You know that feeling you get in your gut, the one that tells you something is wrong, very wrong. It’s that gnawing that just won’t go away. That is the feeling we need to trust. We’ve all had it, and not just about our addict or addiction related things.
I can remember walking in my home for the first time. We had walked into many during our search for a new house. I can remember sitting down on the hearth and just having this sense in my gut… this is the place. That feeling of certainty. Its just with addiction, that certainty is of the negative sense.
Intuitions, or gut feelings, are sudden, strong judgments whose origin we can’t immediately explain. Although they seem to emerge from some inner force, they actually begin with a perception of ; a facial expression, a tone of voice, an inconsistency so fleeting you’re not even aware you noticed. That intuition or gut feeling becomes an instant mental matching game. The brain takes in a situation, does a very quick search of its files, and then finds its best match among the stored memories. Based on that you r gut responds to the situation standing in front of you.
In “Setting Boudaries with Your Adult Children” Allison Bottke write:
Parents often know in their gut when things aren’t right – when that inner voice speaks to their hearts about a specific situation or issue. .. Nowhere does the need to trust our instincts hold truer than when we suspect our adult children are on drugs… its like a sixth sense alarm goes off on our hearts and souls, shrilling a warning to take heed. A warning many of us have ignored for too long.

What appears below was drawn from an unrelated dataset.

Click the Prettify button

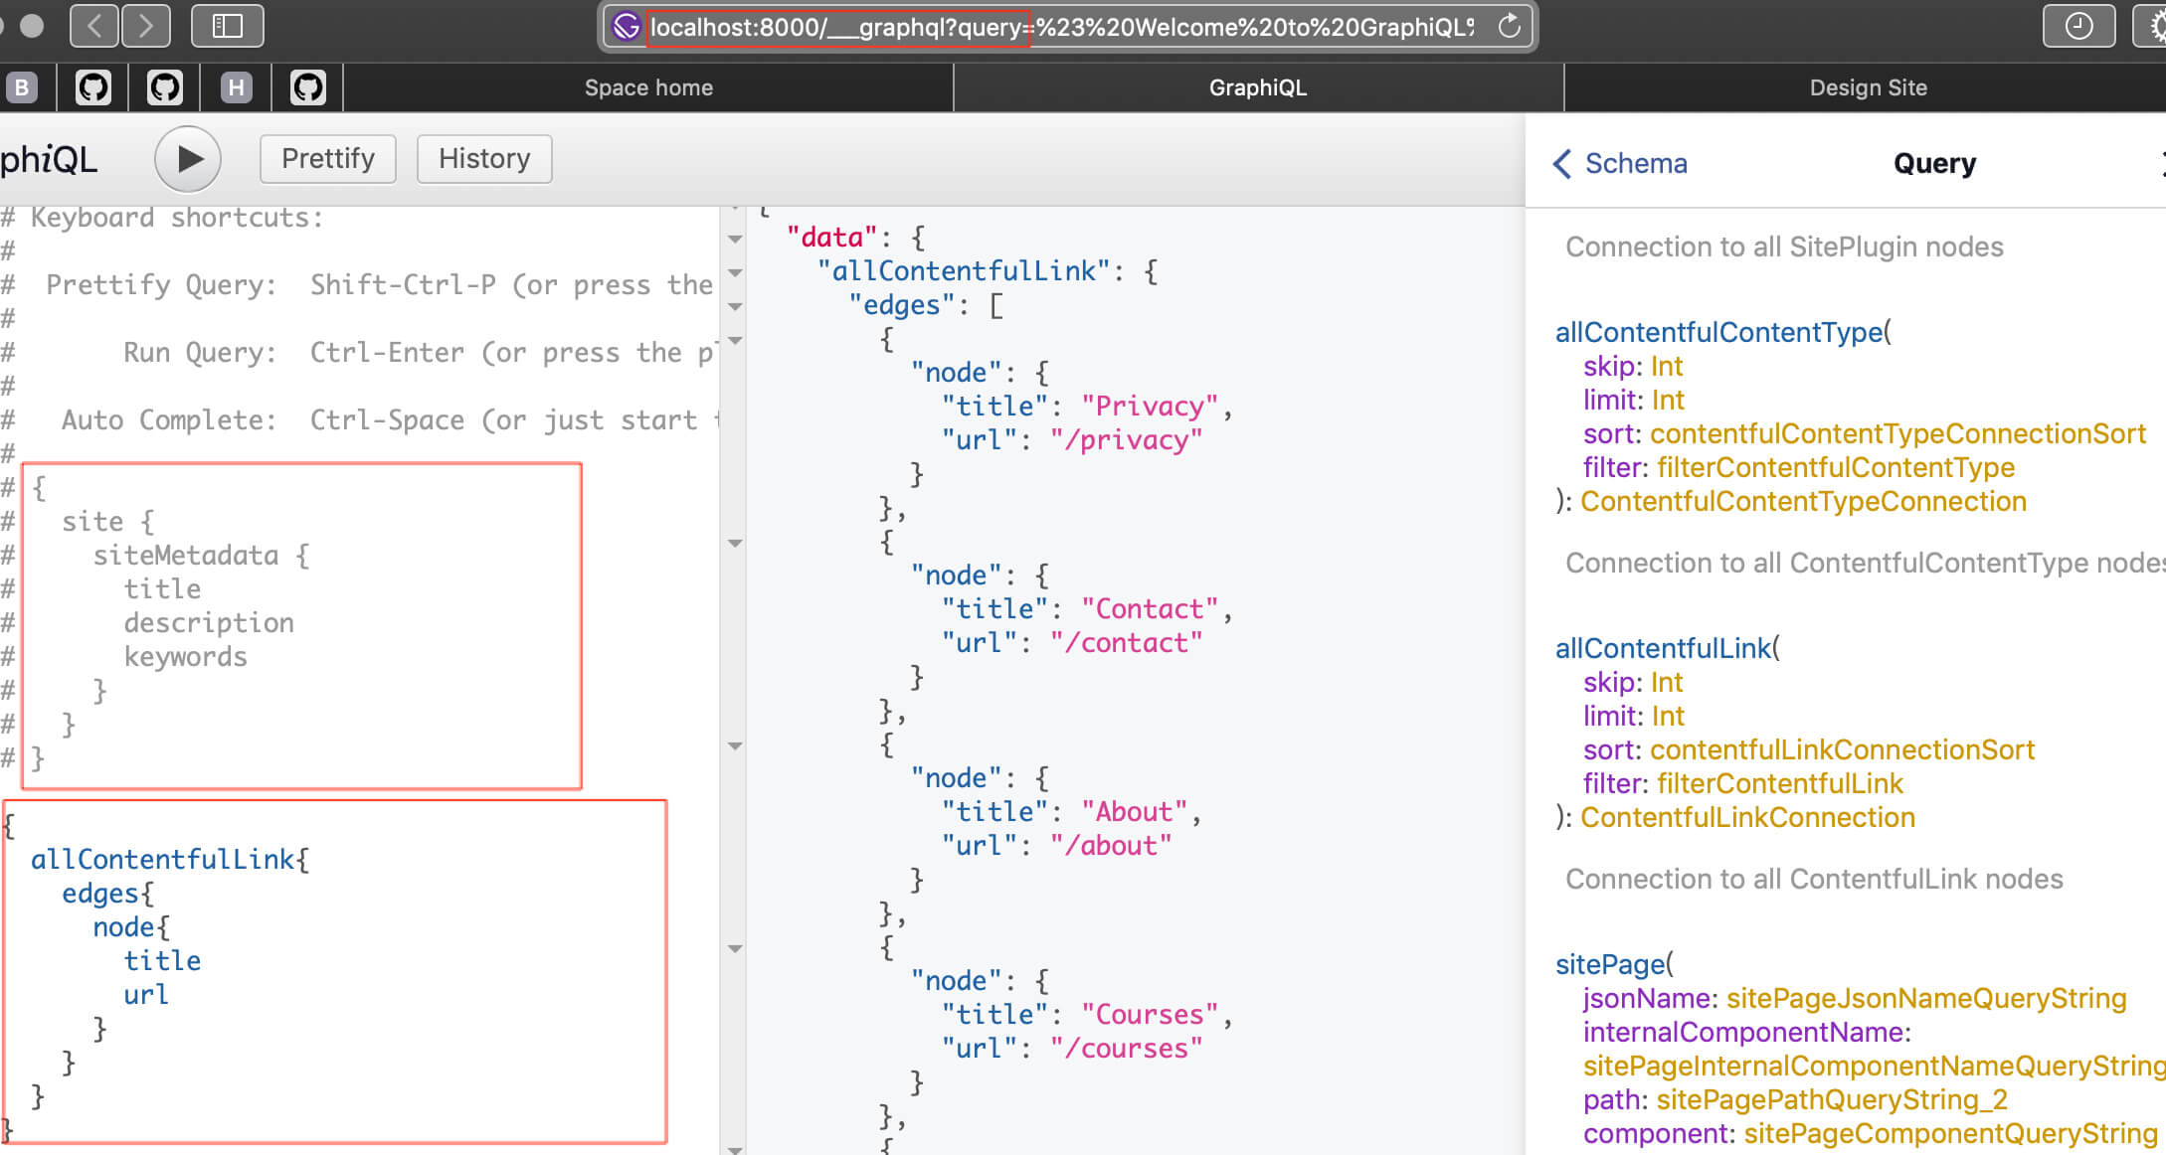point(327,159)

I’ve ignored it… I’ve pushed it away because I didn’t want to buy into it. My head would over rule it with the “Not My Kid” theology I tried to convince myself of. I know that hiding my head in the sand for a time was the only way I managed to survive. But truth always finds it way through the barriers we place around our hearts. I have learned to listen to my gut, it is usually pretty intune with what is happening with my addict.
Although I will confess that during times of his walking strong in his recovery my gut has flinched when it was ok to believe. With all that I have been through, even my gut has experienced Post Traumatic Stress. But I will still take notice when it sends up flares that it senses something is wrong… because I know I can no longer ignore the problems that addiction bring to our lives.